Each line shown below should be copied exactly.

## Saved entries

——

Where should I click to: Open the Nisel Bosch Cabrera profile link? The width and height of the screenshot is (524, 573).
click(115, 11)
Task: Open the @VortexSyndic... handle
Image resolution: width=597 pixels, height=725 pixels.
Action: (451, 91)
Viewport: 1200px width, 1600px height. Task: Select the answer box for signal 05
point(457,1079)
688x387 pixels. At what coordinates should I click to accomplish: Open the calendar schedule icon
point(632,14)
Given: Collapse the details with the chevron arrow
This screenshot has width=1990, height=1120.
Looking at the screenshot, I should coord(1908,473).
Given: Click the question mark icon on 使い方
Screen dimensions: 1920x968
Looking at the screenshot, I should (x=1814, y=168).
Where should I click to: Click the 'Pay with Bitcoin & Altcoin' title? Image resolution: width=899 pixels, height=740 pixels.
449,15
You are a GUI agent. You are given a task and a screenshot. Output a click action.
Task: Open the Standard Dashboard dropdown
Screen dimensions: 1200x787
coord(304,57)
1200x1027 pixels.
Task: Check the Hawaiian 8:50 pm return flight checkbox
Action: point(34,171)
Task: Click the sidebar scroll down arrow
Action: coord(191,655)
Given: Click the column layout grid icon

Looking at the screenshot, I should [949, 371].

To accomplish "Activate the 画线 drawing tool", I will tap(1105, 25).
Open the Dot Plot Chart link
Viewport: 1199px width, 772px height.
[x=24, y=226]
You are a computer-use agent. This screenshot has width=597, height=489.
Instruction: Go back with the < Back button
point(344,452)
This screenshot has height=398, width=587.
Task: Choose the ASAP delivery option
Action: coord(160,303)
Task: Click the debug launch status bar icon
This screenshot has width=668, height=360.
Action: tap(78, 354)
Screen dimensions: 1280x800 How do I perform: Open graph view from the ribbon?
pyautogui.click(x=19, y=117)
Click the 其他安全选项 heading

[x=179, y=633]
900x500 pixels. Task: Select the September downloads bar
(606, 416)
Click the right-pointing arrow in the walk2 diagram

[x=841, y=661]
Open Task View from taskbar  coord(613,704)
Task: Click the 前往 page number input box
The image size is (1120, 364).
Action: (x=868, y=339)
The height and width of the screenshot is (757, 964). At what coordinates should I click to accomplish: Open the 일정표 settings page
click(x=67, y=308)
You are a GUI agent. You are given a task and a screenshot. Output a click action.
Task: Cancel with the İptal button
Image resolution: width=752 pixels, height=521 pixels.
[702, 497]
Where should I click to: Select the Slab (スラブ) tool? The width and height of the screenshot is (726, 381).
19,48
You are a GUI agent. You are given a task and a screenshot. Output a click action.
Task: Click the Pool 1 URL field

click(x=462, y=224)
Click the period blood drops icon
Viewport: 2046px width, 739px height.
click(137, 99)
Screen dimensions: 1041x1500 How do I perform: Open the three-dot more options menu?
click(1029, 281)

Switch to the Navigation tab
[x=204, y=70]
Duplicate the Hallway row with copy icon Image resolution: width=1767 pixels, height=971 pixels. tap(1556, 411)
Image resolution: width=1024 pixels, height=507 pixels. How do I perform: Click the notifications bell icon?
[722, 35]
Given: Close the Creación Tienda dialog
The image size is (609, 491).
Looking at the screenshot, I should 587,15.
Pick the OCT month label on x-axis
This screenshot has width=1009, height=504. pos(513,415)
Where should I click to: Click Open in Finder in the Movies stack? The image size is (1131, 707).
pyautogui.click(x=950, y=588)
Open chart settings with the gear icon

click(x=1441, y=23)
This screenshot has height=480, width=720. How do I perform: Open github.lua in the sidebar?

——

## Output of the exercise
Where should I click to: Open the Nisel Bosch Cabrera profile link? The width and height of the screenshot is (524, 573).
click(115, 11)
Task: Open the @VortexSyndic... handle
Image resolution: width=597 pixels, height=725 pixels.
Action: (451, 91)
Viewport: 1200px width, 1600px height. Task: Select the answer box for signal 05
point(457,1079)
688x387 pixels. At what coordinates should I click to accomplish: Open the calendar schedule icon
point(632,14)
Given: Collapse the details with the chevron arrow
This screenshot has width=1990, height=1120.
Looking at the screenshot, I should coord(1908,473).
Given: Click the question mark icon on 使い方
Screen dimensions: 1920x968
Looking at the screenshot, I should (x=1814, y=168).
Where should I click to: Click the 'Pay with Bitcoin & Altcoin' title? Image resolution: width=899 pixels, height=740 pixels.
449,15
You are a GUI agent. You are given a task and a screenshot. Output a click action.
Task: Open the Standard Dashboard dropdown
Screen dimensions: 1200x787
coord(304,57)
1200x1027 pixels.
Task: Check the Hawaiian 8:50 pm return flight checkbox
Action: point(34,171)
Task: Click the sidebar scroll down arrow
Action: coord(191,655)
Given: Click the column layout grid icon

Looking at the screenshot, I should [949, 371].

To accomplish "Activate the 画线 drawing tool", I will tap(1105, 25).
Open the Dot Plot Chart link
Viewport: 1199px width, 772px height.
[x=24, y=226]
You are a computer-use agent. This screenshot has width=597, height=489.
Instruction: Go back with the < Back button
point(344,452)
This screenshot has height=398, width=587.
Task: Choose the ASAP delivery option
Action: coord(160,303)
Task: Click the debug launch status bar icon
This screenshot has width=668, height=360.
Action: tap(78, 354)
Screen dimensions: 1280x800 How do I perform: Open graph view from the ribbon?
pyautogui.click(x=19, y=117)
Click the 其他安全选项 heading

[x=179, y=633]
900x500 pixels. Task: Select the September downloads bar
(606, 416)
Click the right-pointing arrow in the walk2 diagram

[x=841, y=661]
Open Task View from taskbar  coord(613,704)
Task: Click the 前往 page number input box
The image size is (1120, 364).
Action: (x=868, y=339)
The height and width of the screenshot is (757, 964). At what coordinates should I click to accomplish: Open the 일정표 settings page
click(x=67, y=308)
You are a GUI agent. You are given a task and a screenshot. Output a click action.
Task: Cancel with the İptal button
Image resolution: width=752 pixels, height=521 pixels.
[702, 497]
Where should I click to: Select the Slab (スラブ) tool? The width and height of the screenshot is (726, 381).
19,48
You are a GUI agent. You are given a task and a screenshot. Output a click action.
Task: Click the Pool 1 URL field

click(x=462, y=224)
Click the period blood drops icon
Viewport: 2046px width, 739px height.
click(137, 99)
Screen dimensions: 1041x1500 How do I perform: Open the three-dot more options menu?
click(1029, 281)

Switch to the Navigation tab
[x=204, y=70]
Duplicate the Hallway row with copy icon Image resolution: width=1767 pixels, height=971 pixels. tap(1556, 411)
Image resolution: width=1024 pixels, height=507 pixels. How do I perform: Click the notifications bell icon?
[722, 35]
Given: Close the Creación Tienda dialog
The image size is (609, 491).
Looking at the screenshot, I should 587,15.
Pick the OCT month label on x-axis
This screenshot has width=1009, height=504. pos(513,415)
Where should I click to: Click Open in Finder in the Movies stack? The image size is (1131, 707).
pyautogui.click(x=950, y=588)
Open chart settings with the gear icon

click(x=1441, y=23)
This screenshot has height=480, width=720. How do I perform: Open github.lua in the sidebar?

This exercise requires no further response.